For example, he might take a couple of songs with Pink Floyd-like arrangements, but set them to minor blues changes. “We draw from Pink Floyd, heavy metal influences… wherever! It doesn’t matter as long as we keep it interesting. No one wants to hear a traditional take on the blues on repeat. There’s a very limited market for that.”

The ongoing success story is brutally aware of audience reception and thus makes sure to constantly offer them an escape. They were the first act to play Dayton, Ohio, after the August 4 shooting.

HE EXPLAINED that everyone — especially the media — was poking around for his reaction, but all Bonamassa said was, “This is between me and the fans. It wasn’t the time or the place. The whole thing about the music business is that we offer an escape,” he waxes poetic. “We always have.
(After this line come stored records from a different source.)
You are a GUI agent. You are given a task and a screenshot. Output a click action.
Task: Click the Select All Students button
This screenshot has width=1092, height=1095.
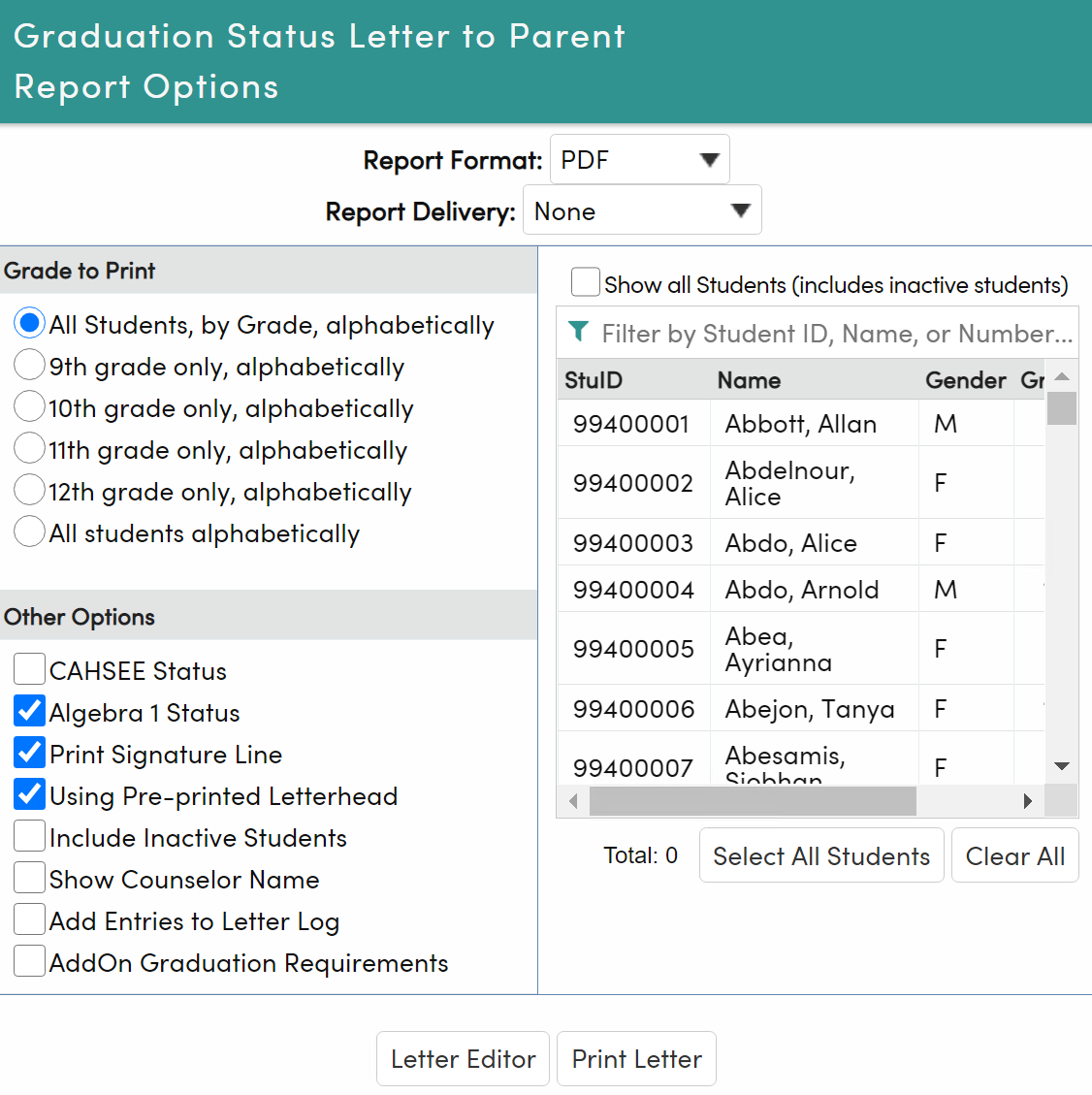point(820,854)
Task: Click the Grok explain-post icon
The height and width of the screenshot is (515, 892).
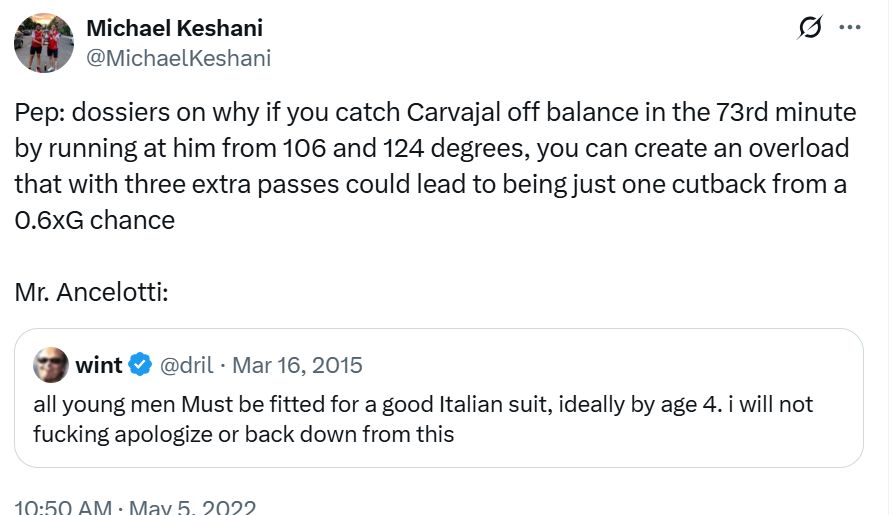Action: pos(809,28)
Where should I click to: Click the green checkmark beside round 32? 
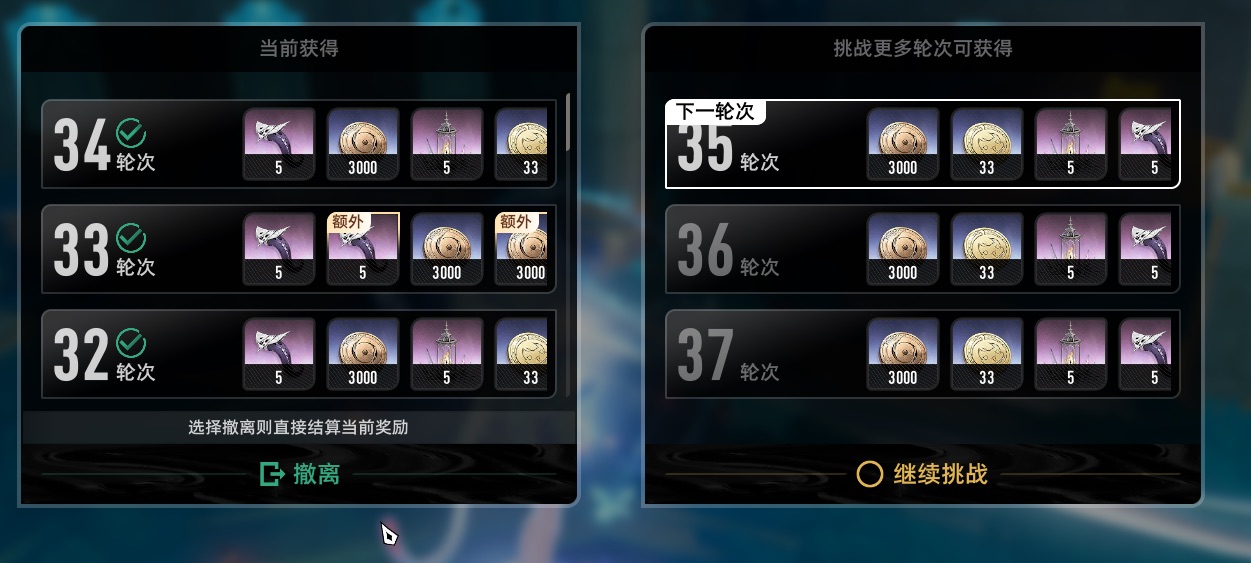tap(131, 342)
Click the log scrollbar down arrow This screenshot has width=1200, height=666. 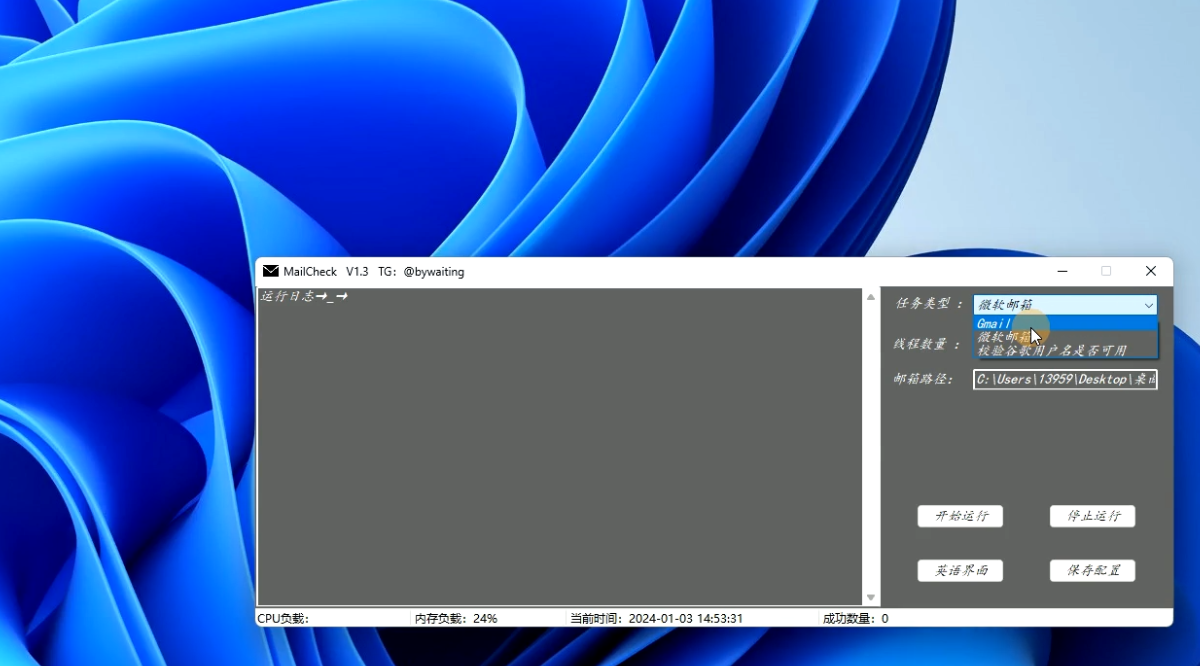(x=870, y=597)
There are only a few artists out there that can get away with being overtly political and keep the other half of their fanbase. We have to assume a 50/50 split in the house. Everyone may be on different sides, but they do all like our guitar riffs over blues rock changes.”

Playing to a split crowd is something that resonates with Israelis and perhaps part of the reason that Bonamassa fills a Tel Aviv venue to maximum capacity every few years. In 2009, he was shocked to see a turnout of 1,200 funnel into Reading 3. While his 2015 show in the White City brought the house down with its animated horn section. This time around, he is bringing an eight-piece band with him, which will include horns and singers.

“It’s a great show. We’re coming in hot. We’ve already perfected the set, so it’s not a one-off. We’re well-rehearsed and excited to return,” he said, referring not only to their performance at the Charles Bronfman Auditorium on August 22, but also for the Israeli cuisine. “I’m no foodie,” he claims, “but the food in Tel Aviv blows me away every time.”

Food, a fun city, and a loving fan base keeps the small-town New York boy coming back for more. And while he has started to find calm in his hectic touring schedule — explaining that “everything changes in a decade and I’m trying to put out music only when I have something to say rather than simply adding to all the noise” – Bonamassa shows no signs of slowing down his visits to Israel.

“It was one of those things where I thought nobody even knew who we were in Israel, but there is always such a great, loving audience,” he says. “It’s really worth making the trek every three or four years. It’s a great music town with a lot of amazing musicians. And they appreciate the roots of blues rock.”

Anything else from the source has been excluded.